Billions lost as Macau casino investors withdraw amid gambling overhaul By Reuters


© Reuters. FILE PHOTO: People wearing masks walk in front of the Casino Lisboa, ahead of its temporary closure, following the coronavirus outbreak in Macau, China, February 4, 2020. REUTERS / Tyrone Siu


By Farah Master and Donny Kwok

HONG KONG (Reuters) – Shares of Macau casino operators tumbled by as much as a third on Wednesday, losing about $ 14 billion in value, as the government launched a public consultation that investors fear will lead to stricter regulations in the largest gaming center in the world.

With Macau’s lucrative casino licenses to bid again next year, a government proposal to revise the city’s gambling law spooked a Hong Kong market that had already crashed into the red by extensive regulatory crackdown on Beijing, in all sectors, from technology to education to property, which has been cut hundreds of billions of dollars off the value of assets.

Wynn Macau (OTC 🙂 led the decline, dropping as much as 34% to a record low, followed by a 28% decline for Sands China (OTC :). The MGM China (OTC :), Galaxy Entertainment, SJM and Melco Entertainment pairs fell sharply, taking the drop to HK $ 109 billion ($ 14 billion).

The drop came after Lei Wai Nong, Macau’s economy and finance secretary, notified a 45-day consultation on the gaming industry on Tuesday night starting Wednesday, saying there were still some shortcomings in the oversight of the industry.

Beijing, increasingly wary of Macau’s acute reliance on gambling, has yet to indicate how the license bidding process will be judged.

Some Hong Kong stock analysts wasted little time lowering their views on the near-term outlook for casino operators in the China Special Administrative Region. Everyone must bid again on licenses when current permits expire in June 2022.

At JP Morgan, analyst DS Kim said the bank was downgrading all Macau gaming names from overweight to neutral or underweight due to increased scrutiny on capital management and day-to-day operations ahead of license renewals. .

“We admit that it is just a ‘directional’ sign, while the actual regulation / enforcement level remains a moot point,” he said, adding that the announcement would have already planted a seed of doubt in investors’ minds.


At a press conference on Tuesday, Lei detailed nine areas for consultation, including the number of licenses to be granted, greater regulation and protection of employee welfare, as well as introducing government representatives to oversee daily operations in casinos.

Discussions about the future of Macau casino licensing come amid unstable U.S.-China relations, causing some investors to fear that U.S.-based casino operators are not fare as well as local players.

The government has not singled out any US players, but there has been a push within companies to reinforce the presence of Chinese or local executives to position themselves more as a Macau operator than a foreign one.

Before the licenses expire, operators have tried to strengthen their corporate responsibility and diversify into non-game offerings to assuage Beijing’s fears of over-reliance on gambling.

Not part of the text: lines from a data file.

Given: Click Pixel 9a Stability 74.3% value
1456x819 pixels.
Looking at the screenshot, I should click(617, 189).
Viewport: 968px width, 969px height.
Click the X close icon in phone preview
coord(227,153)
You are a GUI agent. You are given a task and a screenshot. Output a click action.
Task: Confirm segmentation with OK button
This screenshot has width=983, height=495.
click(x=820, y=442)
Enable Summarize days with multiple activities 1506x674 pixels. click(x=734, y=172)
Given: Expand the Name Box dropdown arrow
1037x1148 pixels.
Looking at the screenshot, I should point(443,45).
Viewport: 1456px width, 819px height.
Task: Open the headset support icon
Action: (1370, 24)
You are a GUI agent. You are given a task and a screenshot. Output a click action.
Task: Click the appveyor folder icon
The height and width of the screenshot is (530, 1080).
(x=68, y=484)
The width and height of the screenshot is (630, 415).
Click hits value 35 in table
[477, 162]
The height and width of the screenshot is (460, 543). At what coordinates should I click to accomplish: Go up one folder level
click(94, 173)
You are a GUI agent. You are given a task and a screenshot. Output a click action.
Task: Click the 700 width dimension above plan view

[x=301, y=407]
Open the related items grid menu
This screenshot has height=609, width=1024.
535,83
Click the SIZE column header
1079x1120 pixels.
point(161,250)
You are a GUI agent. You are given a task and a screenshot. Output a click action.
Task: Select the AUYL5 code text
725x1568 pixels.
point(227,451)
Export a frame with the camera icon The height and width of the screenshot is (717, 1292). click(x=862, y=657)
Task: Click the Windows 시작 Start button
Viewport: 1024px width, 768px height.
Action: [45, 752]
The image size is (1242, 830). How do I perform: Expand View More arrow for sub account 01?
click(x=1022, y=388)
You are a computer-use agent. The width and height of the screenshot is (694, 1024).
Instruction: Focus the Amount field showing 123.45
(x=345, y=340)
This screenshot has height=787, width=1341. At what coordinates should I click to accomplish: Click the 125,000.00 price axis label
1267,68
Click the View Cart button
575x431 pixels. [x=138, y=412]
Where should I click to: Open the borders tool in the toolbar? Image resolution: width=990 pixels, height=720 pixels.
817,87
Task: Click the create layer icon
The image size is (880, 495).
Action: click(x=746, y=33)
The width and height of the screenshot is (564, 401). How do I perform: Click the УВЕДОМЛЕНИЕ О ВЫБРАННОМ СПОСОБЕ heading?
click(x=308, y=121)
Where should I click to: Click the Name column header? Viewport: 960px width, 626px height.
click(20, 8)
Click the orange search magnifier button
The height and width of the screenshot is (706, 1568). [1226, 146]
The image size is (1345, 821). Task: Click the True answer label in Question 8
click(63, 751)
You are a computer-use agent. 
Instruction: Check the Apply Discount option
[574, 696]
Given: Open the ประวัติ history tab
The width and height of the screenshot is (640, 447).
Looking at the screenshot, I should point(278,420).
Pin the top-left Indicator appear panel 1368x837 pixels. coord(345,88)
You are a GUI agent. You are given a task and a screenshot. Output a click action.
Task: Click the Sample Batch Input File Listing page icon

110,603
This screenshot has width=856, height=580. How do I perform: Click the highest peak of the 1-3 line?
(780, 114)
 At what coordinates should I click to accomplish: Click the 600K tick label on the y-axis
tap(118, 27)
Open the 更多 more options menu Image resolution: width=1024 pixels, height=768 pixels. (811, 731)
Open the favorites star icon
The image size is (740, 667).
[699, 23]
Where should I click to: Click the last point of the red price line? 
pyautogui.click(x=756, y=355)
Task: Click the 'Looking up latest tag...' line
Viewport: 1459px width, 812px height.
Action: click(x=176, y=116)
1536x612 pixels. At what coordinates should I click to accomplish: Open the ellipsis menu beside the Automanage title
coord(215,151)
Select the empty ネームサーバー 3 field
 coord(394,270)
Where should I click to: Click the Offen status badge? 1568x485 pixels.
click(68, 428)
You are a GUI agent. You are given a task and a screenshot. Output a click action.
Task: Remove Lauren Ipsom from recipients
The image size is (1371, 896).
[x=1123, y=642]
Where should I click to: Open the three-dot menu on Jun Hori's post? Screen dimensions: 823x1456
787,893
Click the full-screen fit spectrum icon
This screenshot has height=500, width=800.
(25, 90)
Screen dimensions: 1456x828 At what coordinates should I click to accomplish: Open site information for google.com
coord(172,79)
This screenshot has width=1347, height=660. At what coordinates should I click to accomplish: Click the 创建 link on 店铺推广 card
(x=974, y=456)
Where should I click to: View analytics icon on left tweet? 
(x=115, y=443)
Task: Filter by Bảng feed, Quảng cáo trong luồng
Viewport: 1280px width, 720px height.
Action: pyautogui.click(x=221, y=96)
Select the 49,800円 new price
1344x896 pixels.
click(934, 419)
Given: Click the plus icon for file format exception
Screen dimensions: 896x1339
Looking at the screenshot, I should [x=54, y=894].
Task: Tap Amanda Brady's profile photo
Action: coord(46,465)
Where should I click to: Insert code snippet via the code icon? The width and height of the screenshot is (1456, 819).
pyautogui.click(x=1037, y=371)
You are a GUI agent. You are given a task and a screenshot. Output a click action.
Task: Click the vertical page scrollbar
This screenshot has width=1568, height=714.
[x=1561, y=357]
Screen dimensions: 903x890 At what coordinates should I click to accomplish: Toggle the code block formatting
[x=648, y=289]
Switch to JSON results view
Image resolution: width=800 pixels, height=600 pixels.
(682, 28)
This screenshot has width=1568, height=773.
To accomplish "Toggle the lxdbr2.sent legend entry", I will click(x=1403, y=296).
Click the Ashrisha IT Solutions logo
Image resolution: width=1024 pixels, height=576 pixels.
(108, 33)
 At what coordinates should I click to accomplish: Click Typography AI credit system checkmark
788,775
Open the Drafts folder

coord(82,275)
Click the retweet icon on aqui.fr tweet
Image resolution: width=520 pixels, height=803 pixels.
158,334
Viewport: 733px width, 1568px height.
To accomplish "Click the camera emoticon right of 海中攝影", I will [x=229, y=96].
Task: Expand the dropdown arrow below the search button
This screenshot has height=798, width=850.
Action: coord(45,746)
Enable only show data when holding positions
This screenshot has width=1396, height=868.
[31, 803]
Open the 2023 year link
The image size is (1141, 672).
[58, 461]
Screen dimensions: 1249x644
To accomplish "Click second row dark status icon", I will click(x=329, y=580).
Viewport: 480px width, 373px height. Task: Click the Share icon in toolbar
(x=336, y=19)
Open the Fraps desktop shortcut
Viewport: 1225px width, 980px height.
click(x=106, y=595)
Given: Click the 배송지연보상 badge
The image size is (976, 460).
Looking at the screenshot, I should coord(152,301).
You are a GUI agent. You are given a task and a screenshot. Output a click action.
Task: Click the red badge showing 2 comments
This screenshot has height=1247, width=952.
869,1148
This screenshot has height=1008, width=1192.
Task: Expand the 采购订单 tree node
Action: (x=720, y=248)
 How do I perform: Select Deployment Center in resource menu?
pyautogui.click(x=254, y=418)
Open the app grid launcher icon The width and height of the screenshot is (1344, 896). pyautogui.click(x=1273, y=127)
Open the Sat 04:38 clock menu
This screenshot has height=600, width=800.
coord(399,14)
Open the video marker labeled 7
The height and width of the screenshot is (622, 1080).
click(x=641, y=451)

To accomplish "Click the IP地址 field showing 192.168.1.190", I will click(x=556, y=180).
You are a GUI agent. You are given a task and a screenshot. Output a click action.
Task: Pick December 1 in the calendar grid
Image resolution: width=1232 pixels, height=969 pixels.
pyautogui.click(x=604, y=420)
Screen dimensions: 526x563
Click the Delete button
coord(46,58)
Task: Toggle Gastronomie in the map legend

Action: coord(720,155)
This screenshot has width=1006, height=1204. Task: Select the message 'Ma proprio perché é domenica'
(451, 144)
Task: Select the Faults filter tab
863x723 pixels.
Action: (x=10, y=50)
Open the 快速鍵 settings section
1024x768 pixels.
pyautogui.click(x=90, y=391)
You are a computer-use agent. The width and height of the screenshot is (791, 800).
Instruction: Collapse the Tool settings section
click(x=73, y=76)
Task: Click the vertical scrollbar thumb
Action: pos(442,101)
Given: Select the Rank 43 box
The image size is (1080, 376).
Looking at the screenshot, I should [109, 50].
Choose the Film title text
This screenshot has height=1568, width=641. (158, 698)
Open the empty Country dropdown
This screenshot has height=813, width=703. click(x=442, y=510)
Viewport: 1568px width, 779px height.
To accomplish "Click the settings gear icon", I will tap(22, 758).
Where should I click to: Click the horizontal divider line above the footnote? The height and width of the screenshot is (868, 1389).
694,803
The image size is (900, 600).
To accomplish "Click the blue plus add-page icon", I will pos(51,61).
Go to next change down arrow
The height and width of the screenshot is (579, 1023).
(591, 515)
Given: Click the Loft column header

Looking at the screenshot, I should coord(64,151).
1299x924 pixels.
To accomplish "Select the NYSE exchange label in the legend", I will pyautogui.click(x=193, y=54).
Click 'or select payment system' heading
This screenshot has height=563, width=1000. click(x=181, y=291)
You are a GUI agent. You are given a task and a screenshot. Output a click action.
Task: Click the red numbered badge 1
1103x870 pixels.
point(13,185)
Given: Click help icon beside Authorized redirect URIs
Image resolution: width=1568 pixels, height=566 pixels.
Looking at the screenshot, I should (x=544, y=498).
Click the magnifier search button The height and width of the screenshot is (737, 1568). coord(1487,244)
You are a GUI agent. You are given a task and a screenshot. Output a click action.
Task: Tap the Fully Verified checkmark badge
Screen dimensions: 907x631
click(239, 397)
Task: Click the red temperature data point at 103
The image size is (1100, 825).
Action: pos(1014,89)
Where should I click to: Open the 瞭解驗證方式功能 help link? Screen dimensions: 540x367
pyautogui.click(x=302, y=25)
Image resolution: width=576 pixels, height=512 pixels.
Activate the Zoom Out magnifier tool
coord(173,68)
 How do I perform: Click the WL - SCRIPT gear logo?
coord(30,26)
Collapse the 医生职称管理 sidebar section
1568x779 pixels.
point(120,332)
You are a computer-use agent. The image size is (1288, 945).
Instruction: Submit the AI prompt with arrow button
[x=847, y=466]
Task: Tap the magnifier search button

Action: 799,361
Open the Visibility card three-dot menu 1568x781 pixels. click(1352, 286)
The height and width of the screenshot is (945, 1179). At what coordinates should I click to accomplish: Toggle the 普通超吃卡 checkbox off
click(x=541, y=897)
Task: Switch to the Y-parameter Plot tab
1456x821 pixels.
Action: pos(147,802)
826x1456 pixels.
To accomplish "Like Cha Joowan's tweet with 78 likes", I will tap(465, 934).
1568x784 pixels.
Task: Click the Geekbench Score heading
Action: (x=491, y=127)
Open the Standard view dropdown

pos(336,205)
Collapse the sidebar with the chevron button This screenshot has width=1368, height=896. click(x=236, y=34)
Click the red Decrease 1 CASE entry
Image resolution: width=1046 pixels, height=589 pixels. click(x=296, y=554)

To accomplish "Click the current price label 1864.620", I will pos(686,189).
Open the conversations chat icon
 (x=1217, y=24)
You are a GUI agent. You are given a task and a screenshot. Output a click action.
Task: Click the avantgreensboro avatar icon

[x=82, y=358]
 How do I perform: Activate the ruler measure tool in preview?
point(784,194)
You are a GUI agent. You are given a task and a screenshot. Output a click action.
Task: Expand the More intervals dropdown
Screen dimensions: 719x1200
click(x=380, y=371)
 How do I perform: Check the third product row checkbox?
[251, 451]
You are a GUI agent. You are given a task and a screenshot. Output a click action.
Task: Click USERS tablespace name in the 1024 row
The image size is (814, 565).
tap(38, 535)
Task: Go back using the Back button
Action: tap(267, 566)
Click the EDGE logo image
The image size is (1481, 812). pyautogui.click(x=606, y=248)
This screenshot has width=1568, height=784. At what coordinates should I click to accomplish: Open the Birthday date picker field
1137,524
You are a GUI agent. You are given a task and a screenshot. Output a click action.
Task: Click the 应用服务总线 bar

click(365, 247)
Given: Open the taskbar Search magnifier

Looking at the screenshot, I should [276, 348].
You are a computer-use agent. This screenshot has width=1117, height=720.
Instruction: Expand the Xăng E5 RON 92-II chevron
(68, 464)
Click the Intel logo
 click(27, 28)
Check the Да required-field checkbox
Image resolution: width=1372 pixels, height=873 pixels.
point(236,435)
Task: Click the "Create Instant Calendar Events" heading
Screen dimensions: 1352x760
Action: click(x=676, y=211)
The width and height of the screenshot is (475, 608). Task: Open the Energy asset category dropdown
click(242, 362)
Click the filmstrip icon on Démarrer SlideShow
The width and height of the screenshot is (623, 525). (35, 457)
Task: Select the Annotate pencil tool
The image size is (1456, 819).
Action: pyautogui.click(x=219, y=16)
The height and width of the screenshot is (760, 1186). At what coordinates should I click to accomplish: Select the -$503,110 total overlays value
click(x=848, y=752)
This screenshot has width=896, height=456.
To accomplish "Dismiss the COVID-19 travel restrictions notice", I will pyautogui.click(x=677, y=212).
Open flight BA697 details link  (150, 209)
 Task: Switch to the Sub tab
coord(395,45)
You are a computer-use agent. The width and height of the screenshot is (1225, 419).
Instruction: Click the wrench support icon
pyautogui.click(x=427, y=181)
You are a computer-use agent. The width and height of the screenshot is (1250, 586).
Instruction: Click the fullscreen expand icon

Macau has greatly stepped up scrutiny of casinos in recent years, with authorities cracking down on illicit capital flows from mainland China and targeting clandestine loans and illegal cash transfers.

Beijing has also escalated a war against cross-border gambling fund flows, affecting the funding channels of Macau’s travel operators and their VIP casino customers.

In June this year, Macau more than doubled the number of gaming inspectors and restructured several departments to increase supervision.

George Choi, Analyst at Citigroup (NYSE 🙂 in Hong Kong said that while the public consultation document offered limited details, the suggested revisions enhance long-term sustainable growth for the industry with “positive implications for all six casino operators.”

However, he cautioned that “we will not be surprised if the market focuses solely on the potentially negative implications, given weak investor sentiment.”

The query comes as Macau has struggled with a shortage of travelers due to coronavirus restrictions since early 2020. While gaming revenue has rebounded in recent months, it remains on less than half of trips. monthly 2019.